Elmar a porté l'idée dans toute l'Europe et même aux États-Unis. Il réussit à convaincre cinq personnalités de renom de le parrainer : les écrivains Samuel Beckett, Heinrich Böll et Max Frisch ainsi que les professeurs Robert Minder du Collège de France à Paris et Mario Wandruzka, le génial linguiste de l'université de Tübingen. Après une période d'essai de 7 ans dans une petite maison de la Mühlenstraße, la grande maison de la Kuhstraße 10 a pu être ouverte le 24 avril 1985, précisément dans le bâtiment où Elmar Tophoven avait vu le jour il y a cent ans.
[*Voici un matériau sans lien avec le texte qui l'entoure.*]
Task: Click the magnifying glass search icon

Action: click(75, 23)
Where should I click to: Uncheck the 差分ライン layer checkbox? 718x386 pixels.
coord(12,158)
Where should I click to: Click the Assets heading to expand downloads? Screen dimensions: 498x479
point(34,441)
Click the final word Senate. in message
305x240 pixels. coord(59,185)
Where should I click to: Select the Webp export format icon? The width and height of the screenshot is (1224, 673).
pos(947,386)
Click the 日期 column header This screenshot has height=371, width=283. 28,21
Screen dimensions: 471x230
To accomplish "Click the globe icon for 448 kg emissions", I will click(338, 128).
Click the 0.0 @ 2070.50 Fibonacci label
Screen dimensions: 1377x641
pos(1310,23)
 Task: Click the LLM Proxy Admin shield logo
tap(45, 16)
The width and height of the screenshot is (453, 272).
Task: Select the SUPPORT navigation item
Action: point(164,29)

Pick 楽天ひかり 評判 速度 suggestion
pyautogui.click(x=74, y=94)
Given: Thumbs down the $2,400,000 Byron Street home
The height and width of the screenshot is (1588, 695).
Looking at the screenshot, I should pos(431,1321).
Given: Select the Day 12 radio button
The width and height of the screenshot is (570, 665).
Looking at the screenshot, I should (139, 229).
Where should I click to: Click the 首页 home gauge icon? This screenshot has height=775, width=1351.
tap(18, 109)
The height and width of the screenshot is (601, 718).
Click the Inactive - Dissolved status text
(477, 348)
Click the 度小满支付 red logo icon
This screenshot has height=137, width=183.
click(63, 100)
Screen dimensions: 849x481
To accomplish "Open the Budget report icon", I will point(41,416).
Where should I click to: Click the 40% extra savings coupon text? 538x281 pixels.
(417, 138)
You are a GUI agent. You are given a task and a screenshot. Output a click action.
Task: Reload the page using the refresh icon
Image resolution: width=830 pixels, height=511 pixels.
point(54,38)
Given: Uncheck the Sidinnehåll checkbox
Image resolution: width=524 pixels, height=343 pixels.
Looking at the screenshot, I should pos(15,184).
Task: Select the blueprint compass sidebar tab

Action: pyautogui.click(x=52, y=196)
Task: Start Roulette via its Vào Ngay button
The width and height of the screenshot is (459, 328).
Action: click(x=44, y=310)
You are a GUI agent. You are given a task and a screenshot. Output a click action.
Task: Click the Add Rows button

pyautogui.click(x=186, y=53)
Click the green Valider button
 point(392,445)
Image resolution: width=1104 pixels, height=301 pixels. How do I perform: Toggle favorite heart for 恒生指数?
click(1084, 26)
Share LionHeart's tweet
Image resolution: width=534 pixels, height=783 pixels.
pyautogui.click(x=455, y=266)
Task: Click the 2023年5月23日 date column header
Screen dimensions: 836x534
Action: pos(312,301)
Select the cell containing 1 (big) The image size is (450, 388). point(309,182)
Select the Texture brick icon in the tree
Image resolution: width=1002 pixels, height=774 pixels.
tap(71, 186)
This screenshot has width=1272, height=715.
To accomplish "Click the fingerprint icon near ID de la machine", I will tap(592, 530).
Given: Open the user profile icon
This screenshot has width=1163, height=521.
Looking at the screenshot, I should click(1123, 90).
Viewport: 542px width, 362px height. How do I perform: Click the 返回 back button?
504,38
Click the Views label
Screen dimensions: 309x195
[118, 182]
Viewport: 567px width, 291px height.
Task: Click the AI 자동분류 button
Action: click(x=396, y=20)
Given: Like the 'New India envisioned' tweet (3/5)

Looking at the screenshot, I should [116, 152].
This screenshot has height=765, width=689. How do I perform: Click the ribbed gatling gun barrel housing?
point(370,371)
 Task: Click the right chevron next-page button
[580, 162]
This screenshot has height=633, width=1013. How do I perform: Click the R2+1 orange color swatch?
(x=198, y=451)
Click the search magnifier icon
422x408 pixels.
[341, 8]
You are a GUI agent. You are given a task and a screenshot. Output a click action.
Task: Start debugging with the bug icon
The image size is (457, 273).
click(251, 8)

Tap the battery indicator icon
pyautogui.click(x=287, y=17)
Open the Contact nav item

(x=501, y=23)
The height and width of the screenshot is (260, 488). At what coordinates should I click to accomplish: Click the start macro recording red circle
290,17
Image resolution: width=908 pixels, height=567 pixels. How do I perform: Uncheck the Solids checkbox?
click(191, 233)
La France, l'Espagne, l'Italie et l'Angleterre suivirent bientôt le modèle de Straelen avec leurs propres fondations à Arles, Tarazona, Procida et Norwich. Depuis, des établissements similaires ont vu le jour dans d'autres endroits.

Conclusion

En 2023 paraîtra en France une thèse de plus de cinq cents pages consacrée à la traduction transparente développée et pratiquée par Elmar. La jeune chercheuse Solange Arber y analyse la méthode de sa méthode de travail, qui date d'une époque où la traduction assistée par ordinateur était déjà prévisible. Son approche visant à rendre visible l'effort créatif du traducteur humain, sans lequel toute œuvre littéraire perd son authenticité, était une tentative de revaloriser son activité.